Elle nous a expliqué tout à l'heure avoir travaillé avec Rod Macdonell, un journaliste que j'ai eu le plaisir de connaître et qui est, tout comme Mme Cameron, considéré comme un journaliste d'enquête extraordinaire. J'ai été surpris d'apprendre — parce que je ne le savais pas avant de venir ici aujourd'hui — que les notes qu'elle a déposées devant ce comité — qui devront sans doute être traduites avant d'être distribuées — contiennent non seulement ses propres notes de ses conversations avec François Martin, mais aussi les notes et la description de M. Macdonell. Cela me rassure beaucoup, car contrairement à ce que notre témoin pouvait penser, certaines personnes ont attaqué son travail très récemment à la suite de la comparution de M. Martin devant ce comité il y a une semaine exactement.

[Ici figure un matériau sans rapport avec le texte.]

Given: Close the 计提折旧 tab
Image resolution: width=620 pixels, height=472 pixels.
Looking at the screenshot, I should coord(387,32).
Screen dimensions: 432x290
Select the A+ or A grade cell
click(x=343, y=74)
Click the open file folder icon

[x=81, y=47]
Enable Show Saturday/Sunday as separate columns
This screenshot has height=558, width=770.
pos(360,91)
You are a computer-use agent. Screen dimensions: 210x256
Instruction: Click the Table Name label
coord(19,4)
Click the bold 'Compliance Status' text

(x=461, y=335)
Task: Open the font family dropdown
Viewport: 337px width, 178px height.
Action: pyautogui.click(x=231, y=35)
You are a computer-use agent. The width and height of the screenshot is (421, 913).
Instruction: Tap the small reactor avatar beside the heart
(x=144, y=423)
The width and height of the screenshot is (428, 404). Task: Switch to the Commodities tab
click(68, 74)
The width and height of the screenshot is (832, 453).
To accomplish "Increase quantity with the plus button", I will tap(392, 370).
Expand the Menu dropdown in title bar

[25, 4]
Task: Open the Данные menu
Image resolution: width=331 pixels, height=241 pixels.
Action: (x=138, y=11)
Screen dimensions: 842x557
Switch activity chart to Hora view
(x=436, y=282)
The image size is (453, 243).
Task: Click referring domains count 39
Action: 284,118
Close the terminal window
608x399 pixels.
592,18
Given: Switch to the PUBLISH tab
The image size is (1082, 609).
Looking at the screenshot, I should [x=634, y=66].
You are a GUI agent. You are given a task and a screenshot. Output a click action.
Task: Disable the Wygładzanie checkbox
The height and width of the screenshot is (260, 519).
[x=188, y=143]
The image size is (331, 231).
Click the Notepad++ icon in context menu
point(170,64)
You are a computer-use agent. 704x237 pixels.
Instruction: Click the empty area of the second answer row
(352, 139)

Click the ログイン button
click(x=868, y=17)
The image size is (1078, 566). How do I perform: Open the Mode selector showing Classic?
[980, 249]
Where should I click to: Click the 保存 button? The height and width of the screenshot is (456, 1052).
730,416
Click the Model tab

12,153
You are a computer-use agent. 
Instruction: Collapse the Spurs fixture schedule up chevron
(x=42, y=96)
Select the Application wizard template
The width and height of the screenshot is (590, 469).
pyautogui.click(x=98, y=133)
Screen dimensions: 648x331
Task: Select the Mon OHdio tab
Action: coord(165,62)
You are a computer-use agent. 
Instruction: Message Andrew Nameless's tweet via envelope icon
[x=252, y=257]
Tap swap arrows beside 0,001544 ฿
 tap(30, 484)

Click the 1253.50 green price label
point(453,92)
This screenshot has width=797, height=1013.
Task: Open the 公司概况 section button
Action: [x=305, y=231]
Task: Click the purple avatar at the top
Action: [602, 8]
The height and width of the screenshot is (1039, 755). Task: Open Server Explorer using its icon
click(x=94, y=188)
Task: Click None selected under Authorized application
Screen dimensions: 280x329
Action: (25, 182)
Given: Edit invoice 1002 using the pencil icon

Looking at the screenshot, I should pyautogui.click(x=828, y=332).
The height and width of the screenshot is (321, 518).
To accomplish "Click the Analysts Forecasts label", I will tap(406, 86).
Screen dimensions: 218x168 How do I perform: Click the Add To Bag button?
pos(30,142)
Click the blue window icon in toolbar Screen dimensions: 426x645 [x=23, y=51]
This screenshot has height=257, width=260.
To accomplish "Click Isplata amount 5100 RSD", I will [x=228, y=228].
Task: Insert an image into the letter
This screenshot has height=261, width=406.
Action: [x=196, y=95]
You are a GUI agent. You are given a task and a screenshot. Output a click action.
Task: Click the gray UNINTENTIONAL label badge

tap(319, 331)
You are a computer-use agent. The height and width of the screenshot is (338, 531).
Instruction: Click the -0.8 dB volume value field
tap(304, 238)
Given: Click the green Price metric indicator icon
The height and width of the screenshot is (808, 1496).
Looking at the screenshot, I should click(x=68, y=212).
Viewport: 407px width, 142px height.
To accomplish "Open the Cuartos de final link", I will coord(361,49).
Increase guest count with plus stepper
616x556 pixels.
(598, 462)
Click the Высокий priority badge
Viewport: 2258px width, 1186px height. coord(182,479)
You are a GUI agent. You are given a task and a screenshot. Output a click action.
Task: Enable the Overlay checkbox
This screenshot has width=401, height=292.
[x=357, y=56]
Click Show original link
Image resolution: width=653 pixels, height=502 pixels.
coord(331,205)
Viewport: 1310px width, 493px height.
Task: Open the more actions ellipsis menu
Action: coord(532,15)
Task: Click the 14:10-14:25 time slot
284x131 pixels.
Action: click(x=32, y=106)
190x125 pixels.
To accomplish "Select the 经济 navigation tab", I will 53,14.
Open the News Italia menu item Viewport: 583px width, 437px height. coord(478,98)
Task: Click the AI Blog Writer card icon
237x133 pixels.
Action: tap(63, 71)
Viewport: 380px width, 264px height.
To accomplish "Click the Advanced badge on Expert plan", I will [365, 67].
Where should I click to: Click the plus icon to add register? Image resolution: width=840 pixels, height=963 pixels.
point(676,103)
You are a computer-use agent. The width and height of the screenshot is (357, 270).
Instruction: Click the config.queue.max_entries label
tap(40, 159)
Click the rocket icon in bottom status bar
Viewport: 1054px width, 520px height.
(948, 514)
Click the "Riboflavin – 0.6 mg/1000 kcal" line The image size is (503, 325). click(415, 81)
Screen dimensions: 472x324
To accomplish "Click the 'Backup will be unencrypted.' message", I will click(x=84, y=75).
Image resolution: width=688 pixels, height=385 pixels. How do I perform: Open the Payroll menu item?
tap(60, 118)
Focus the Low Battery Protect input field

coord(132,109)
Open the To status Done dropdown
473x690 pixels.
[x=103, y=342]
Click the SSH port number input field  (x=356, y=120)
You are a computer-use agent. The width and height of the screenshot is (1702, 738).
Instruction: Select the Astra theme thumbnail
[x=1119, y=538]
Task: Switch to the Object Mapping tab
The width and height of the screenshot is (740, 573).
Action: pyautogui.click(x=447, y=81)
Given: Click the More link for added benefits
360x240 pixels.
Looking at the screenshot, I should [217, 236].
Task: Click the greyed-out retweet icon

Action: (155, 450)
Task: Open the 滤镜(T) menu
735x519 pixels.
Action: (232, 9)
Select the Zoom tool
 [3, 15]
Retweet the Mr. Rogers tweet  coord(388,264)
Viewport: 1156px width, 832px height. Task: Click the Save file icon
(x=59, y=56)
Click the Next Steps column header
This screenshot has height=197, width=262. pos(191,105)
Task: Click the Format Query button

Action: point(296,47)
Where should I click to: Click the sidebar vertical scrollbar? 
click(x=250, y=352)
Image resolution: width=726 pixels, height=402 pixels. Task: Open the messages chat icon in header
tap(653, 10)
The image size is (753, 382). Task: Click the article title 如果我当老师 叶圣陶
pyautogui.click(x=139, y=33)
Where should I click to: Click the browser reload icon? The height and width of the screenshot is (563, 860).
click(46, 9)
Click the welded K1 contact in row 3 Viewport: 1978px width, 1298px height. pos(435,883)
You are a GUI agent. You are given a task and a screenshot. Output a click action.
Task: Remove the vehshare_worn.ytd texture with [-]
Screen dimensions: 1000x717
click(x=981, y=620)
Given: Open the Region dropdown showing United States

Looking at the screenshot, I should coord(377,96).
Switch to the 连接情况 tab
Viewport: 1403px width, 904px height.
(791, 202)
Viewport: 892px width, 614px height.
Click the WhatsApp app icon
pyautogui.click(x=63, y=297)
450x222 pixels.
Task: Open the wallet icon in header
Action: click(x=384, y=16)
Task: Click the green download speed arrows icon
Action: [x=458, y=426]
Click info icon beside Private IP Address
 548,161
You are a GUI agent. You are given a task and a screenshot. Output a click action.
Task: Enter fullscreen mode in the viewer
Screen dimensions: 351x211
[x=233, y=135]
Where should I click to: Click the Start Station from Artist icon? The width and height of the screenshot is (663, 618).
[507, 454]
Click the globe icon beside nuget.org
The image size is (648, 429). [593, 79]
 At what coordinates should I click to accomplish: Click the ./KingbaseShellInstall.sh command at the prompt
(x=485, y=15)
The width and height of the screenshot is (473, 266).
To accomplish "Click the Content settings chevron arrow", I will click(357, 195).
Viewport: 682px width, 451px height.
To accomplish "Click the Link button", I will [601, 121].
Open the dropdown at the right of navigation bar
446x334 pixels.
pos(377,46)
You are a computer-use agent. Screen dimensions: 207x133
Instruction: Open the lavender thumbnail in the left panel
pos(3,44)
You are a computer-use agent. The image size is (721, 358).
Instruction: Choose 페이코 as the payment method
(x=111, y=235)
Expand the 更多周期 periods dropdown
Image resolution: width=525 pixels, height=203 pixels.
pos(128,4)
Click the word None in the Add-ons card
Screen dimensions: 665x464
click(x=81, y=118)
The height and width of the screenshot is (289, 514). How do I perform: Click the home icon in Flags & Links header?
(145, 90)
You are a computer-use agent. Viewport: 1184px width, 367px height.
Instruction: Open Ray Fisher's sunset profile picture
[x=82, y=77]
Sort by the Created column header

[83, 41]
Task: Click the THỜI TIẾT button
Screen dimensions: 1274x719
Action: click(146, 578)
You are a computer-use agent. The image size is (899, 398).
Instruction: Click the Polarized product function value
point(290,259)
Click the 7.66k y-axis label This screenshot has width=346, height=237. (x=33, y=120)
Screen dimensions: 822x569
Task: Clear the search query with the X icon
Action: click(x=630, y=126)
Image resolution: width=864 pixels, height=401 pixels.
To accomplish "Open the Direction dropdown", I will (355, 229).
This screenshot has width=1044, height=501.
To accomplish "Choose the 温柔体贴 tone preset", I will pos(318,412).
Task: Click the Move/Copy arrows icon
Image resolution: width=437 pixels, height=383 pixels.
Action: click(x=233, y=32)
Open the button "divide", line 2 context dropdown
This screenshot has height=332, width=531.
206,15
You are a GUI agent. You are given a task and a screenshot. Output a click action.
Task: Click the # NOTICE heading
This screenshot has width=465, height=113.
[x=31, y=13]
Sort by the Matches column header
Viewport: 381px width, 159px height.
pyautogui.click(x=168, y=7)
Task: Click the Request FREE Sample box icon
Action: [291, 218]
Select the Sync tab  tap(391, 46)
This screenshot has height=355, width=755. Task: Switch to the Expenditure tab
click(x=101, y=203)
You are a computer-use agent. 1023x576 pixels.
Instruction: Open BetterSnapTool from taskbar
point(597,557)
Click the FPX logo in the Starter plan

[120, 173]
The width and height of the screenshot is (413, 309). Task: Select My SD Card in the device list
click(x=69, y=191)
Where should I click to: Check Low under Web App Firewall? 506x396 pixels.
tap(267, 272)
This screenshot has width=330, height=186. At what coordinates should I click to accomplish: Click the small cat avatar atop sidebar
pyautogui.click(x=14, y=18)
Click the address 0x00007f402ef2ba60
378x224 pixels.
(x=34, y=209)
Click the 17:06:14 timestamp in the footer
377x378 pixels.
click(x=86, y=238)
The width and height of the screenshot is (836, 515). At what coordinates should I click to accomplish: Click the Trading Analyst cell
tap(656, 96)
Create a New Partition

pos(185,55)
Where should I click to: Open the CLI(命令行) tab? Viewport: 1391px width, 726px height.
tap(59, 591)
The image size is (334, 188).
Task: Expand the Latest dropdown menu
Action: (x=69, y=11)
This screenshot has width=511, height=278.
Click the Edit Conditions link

En terminant, monsieur le président, je tiens à dire que Mme Cameron fait preuve d'un courage rare et d'une droiture exemplaire. Les quelques journalistes que j'ai pu entendre exprimer des critiques parfois virulentes à l'égard de son travail étaient des gens qui ne faisaient pas l'essentiel de ce que nous tentons de faire depuis le début, c'est-à-dire entendre les deux côtés et arriver à la meilleure décision possible en fonction de la preuve dont nous disposons.
C'est ce qu'elle a tenté de faire comme journaliste, et je considère qu'il est important de la remercier pour ce qu'elle a fait. Tout ce que nous tentons de faire comme groupe est d'être la première ligne de défense de nos institutions parlementaires.
Merci, madame Cameron.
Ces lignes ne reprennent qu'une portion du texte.